I tend to agree about books, but for the first time in our kids' lives we are buying lots of books. Why? My eldest (age six) has started to read voraciously. We do use the library, but with used books prices so low and the reality of library fines, sometimes we opt just to pay $1 for a chapter book. Yeah, yeah, I should return my books on time, but shit happens, you know? Books get lodged between the bed and the wall and disappear.
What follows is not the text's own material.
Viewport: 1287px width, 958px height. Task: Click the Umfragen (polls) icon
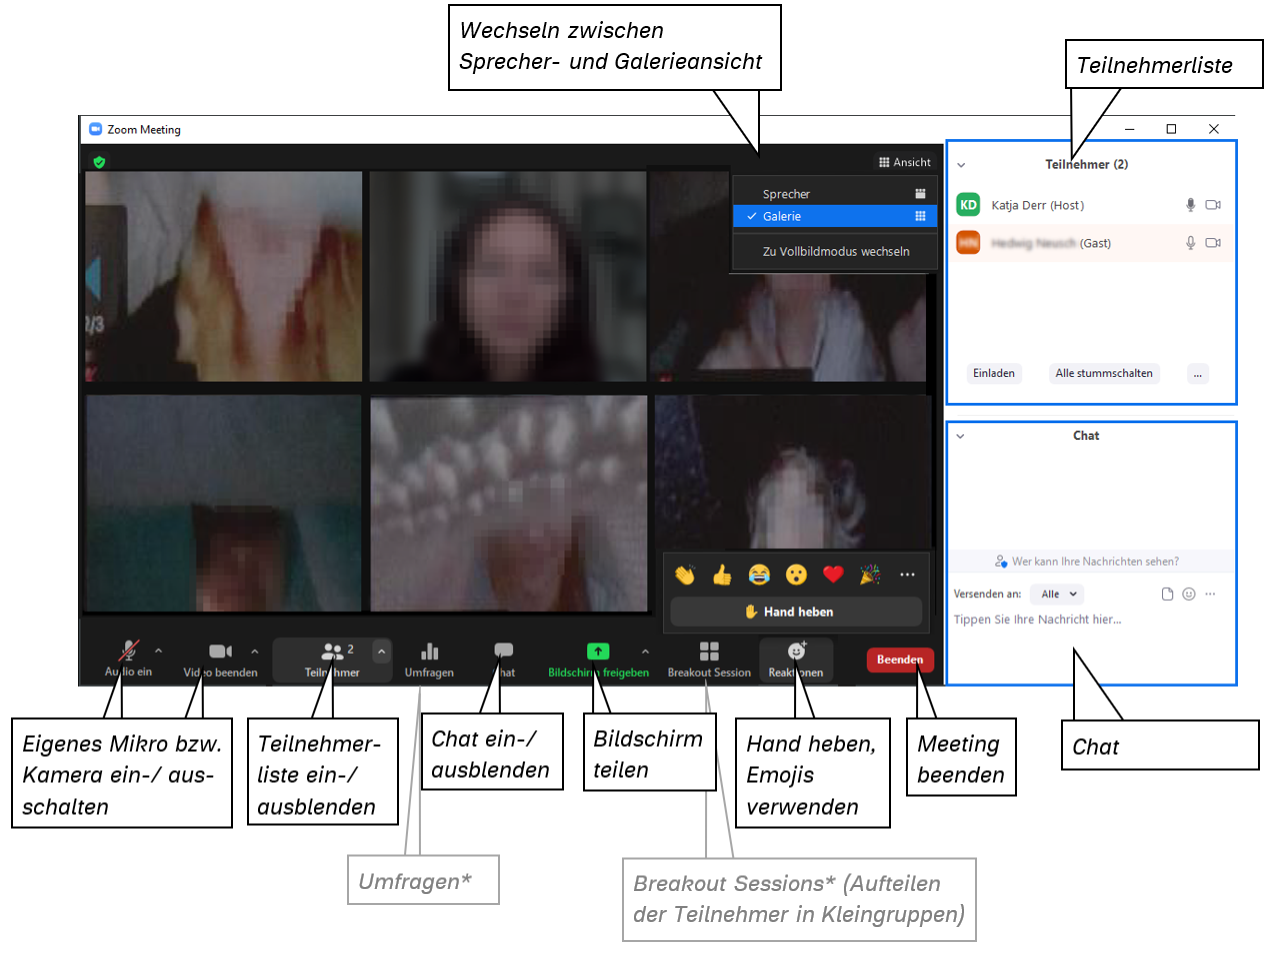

These books in paperback form are extremely light and take up very little space on a shelf.

/quote]
glad to hear your eldest has become a voracious reader - I'd do whatever you can to encourage that, including buying books ;-) My comments were more about our propensity to accumulate books until we have overflowing bookshelves in every bedroom and more in the common rooms.  From the time I was an early teenager I was buying 2-4 books a month, plus getting more as gifts and lots for my college classes.  Recently I ruthlessly downsized my collection from over 1,000 to about a hundred or so I just couldn't part with.  Suddenly I needed only one book shelf and now I have more floorspace :-)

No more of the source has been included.